Here’s How Many Microbes You Eat in a Single Day
New research shows our meals are full of life.
Yogurt drink. Image: Indi Samarajiva/Flickr
Bad news, hypochondriacs: Your food is teeming with life. That's right, not only does your McDonald's Big Mac, large fries and coke contain 1,174 calories, the meal harbors over 230,000 living, breathing bacteria, as well as a couple thousand mold and yeast. And that's just the tip of the iceberg. If you eat a USDA-recommended diet, you're ingesting upwards of a billion hapless microbes every single day.
These are the findings of researchers at University of California, Davis, who, for the first time, tried to pin down the number and types of microbes present not just in individual foods, but in an average American diet. Their study on the microbes we eat appeared last week in the journal Peer-J.
"Up until now, the question of whether the microbes we eat impact our health has been largely ignored, except for the case of overt pathogens on the one hand and probiotics on the other hand," lead study author Angela Zivkovic told me.
But to learn how the everyday microbes we eat impact our health, we first need to answer a more basic question: How many microbes do we actually eat on the daily?
To find out, the researchers prepared or purchased a day's worth of meals and snacks that represented three different "typical" American diets: A processed food-only diet, a USDA-recommended diet and a vegan diet. The processed food diet included items from Starbucks, McDonald's, and Stouffer's frozen foods, while the USDA diet contained a variety of fruits, vegetables, animal products and whole grains. The vegan diet included a protein shake, a tofu soup and a portabella burger. Each meal was pulverized in a blender, and the resultant food-goop used to inoculate microbial cultures.
The USDA-recommended meal plan contained the most microbes, roughly 1.3 billion. The vegan diet harbored 6 million critters, while the fast-food diet contained a mere 1.4 million. In most cases, the vast majority of these organisms were bacteria, although certain foods, including the USDA lunch (a roast turkey sandwich) contained a fair shake of yeast, and a bowl of Kashi cereal with milk and raspberries harbored an unsavory 1.5 million mold. These estimates probably low-ball the actual numbers, because culture methods miss a substantial fraction of microbes that can't be grown in the lab.
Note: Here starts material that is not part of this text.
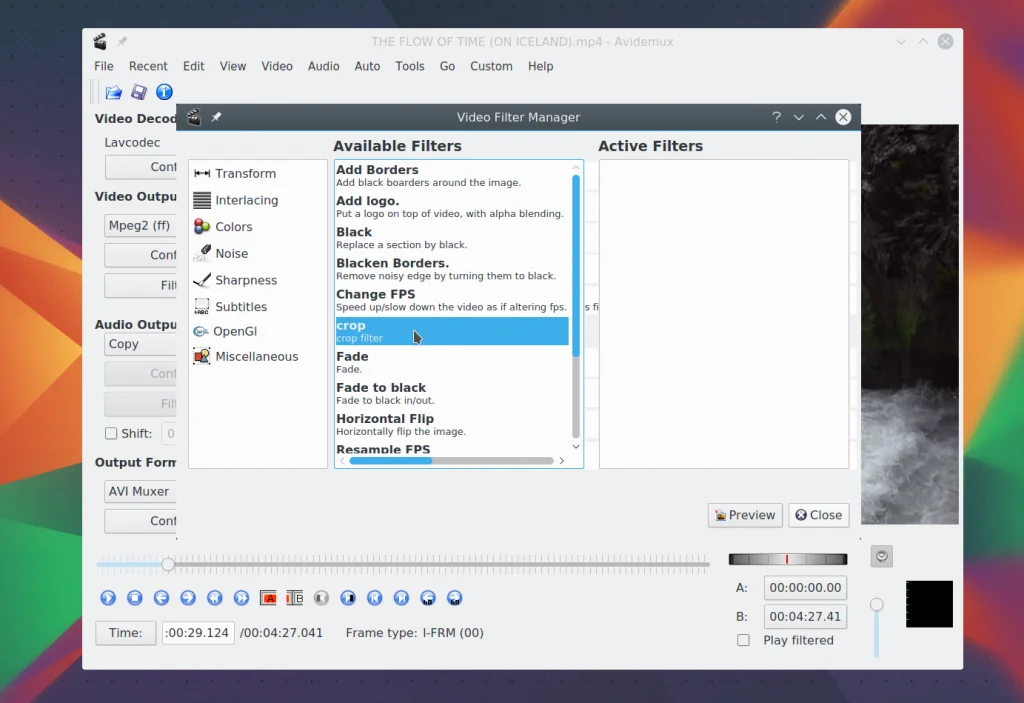
Task: Click the Save Video floppy icon
Action: 139,93
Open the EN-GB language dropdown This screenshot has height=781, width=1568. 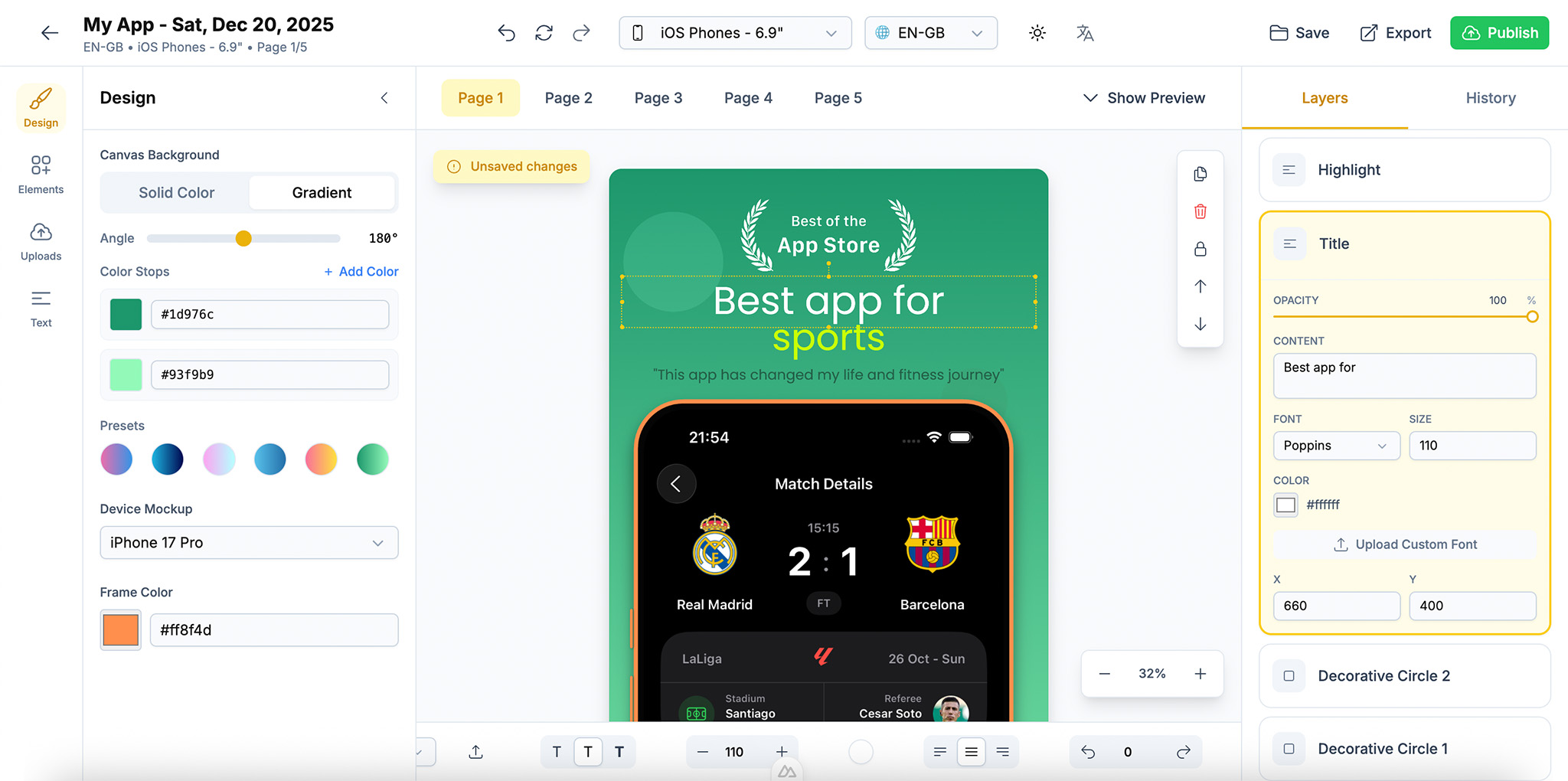[x=930, y=33]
It's important to take the study's findings in context. The three diets contained only a limited number of different foods. The USDA diet, for instance, included microbe-laden yogurt and cottage cheese, which by and large accounted for its high microbial count. Had the vegan or processed food meal plan also included a fermented food, the numbers might have looked pretty different.
I never bothered to consider the lives of the half million microbes in my mocha frappuccino
Still, the authors' findings are enough to give one pause. I, for one, never bothered to consider the lives of the half million microbes in my mocha frappuccino, nor the consumption of a small city's worth of bacteria in a fistful of hazelnuts. Now, I can't help but wonder what sort of an impact these little guys are having on me.
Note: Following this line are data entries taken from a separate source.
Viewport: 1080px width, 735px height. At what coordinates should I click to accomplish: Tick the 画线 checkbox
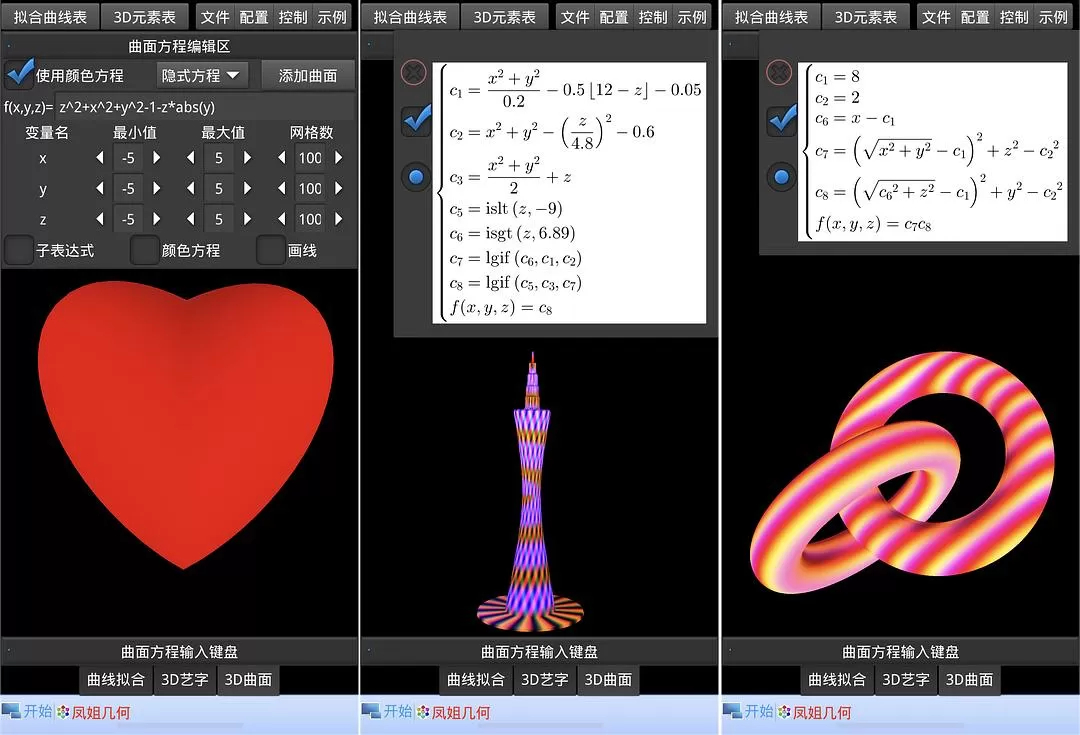(x=271, y=250)
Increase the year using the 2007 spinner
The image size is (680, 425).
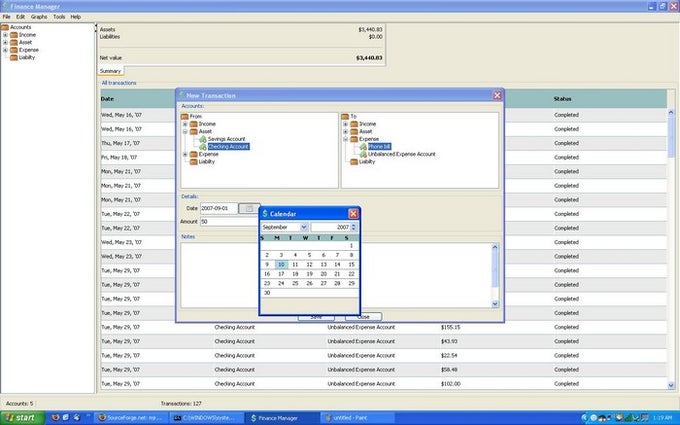(353, 225)
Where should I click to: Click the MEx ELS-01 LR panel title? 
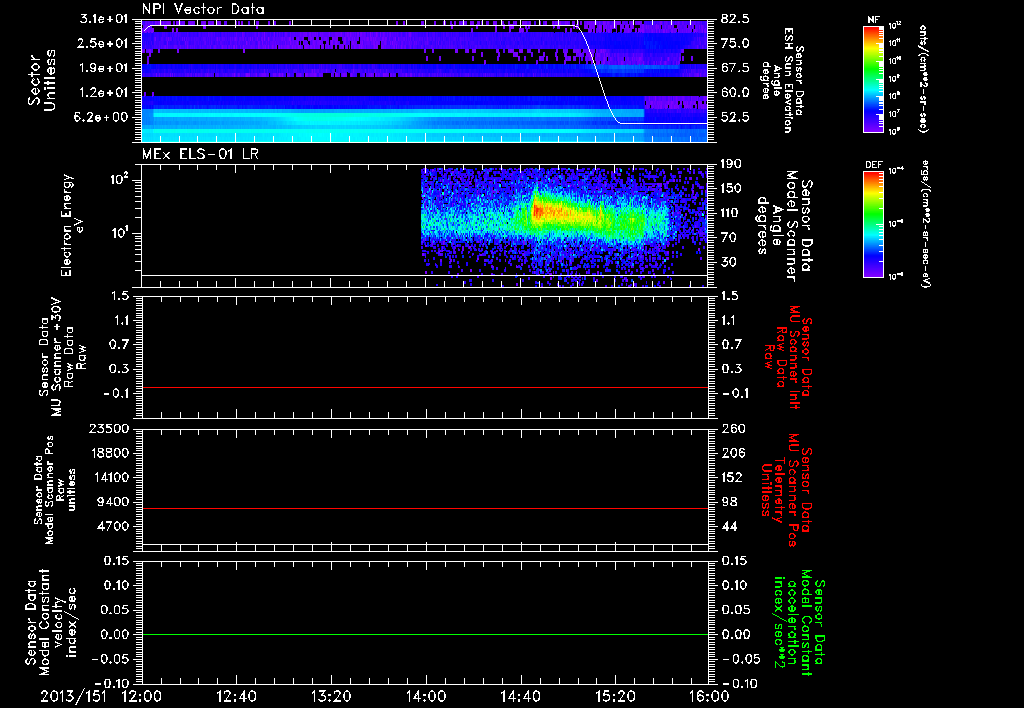coord(199,154)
"No one knows, but we are very eager to find answers," says Zivkovic.
The microbes we eat may influence our health by integrating into our gut microbiome—the community of organisms that helps break down our food and ward off pathogens. But study co-author Jonathan Eisen cautions that we can't directly relate the number of microbes in a meal to an impact on our gut fauna. That's because the vast majority of critters we eat suffer a swift and brutal death upon contact with our stomach acid.
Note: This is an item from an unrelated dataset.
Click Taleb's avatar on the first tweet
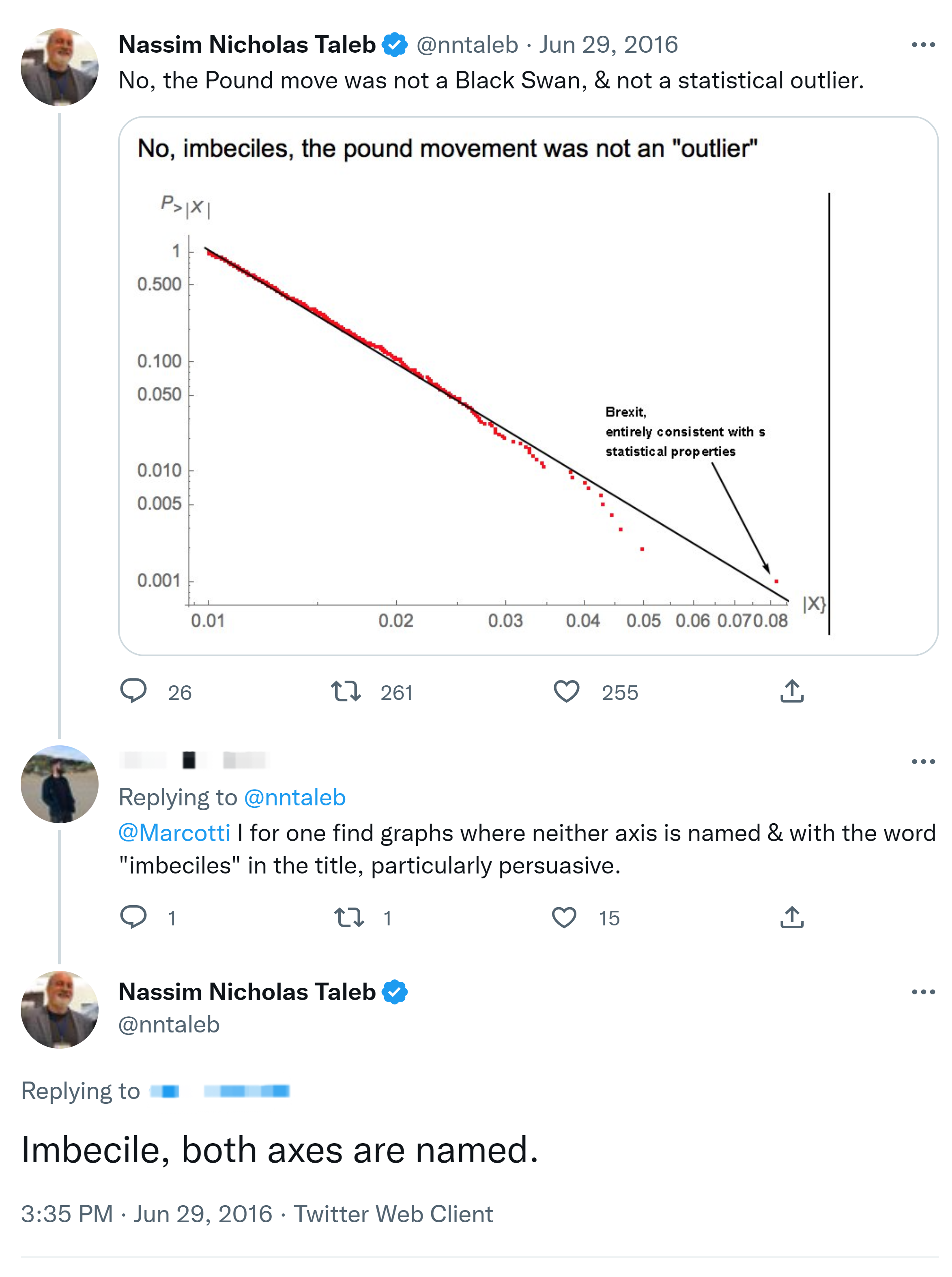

"Most microbes don't make it through the stomach, and of those that do, many won't grow well in the gut," Eisen tells me.
Instead, health impacts of the microbes we eat will be determined by a combination of factors, including how many, who they are, and how they interact with our established microbiota.
"This paper will hopefully convince the powers that be that the next study, actually looking at how different foods or diets with differing microbes affect people, should be funded soon," Zivkovic told me.
For now, it's probably worth making peace with the inevitable: Our food, like our own fleshy bodies, is really just a vessel for vast ecosystems we neither see nor control.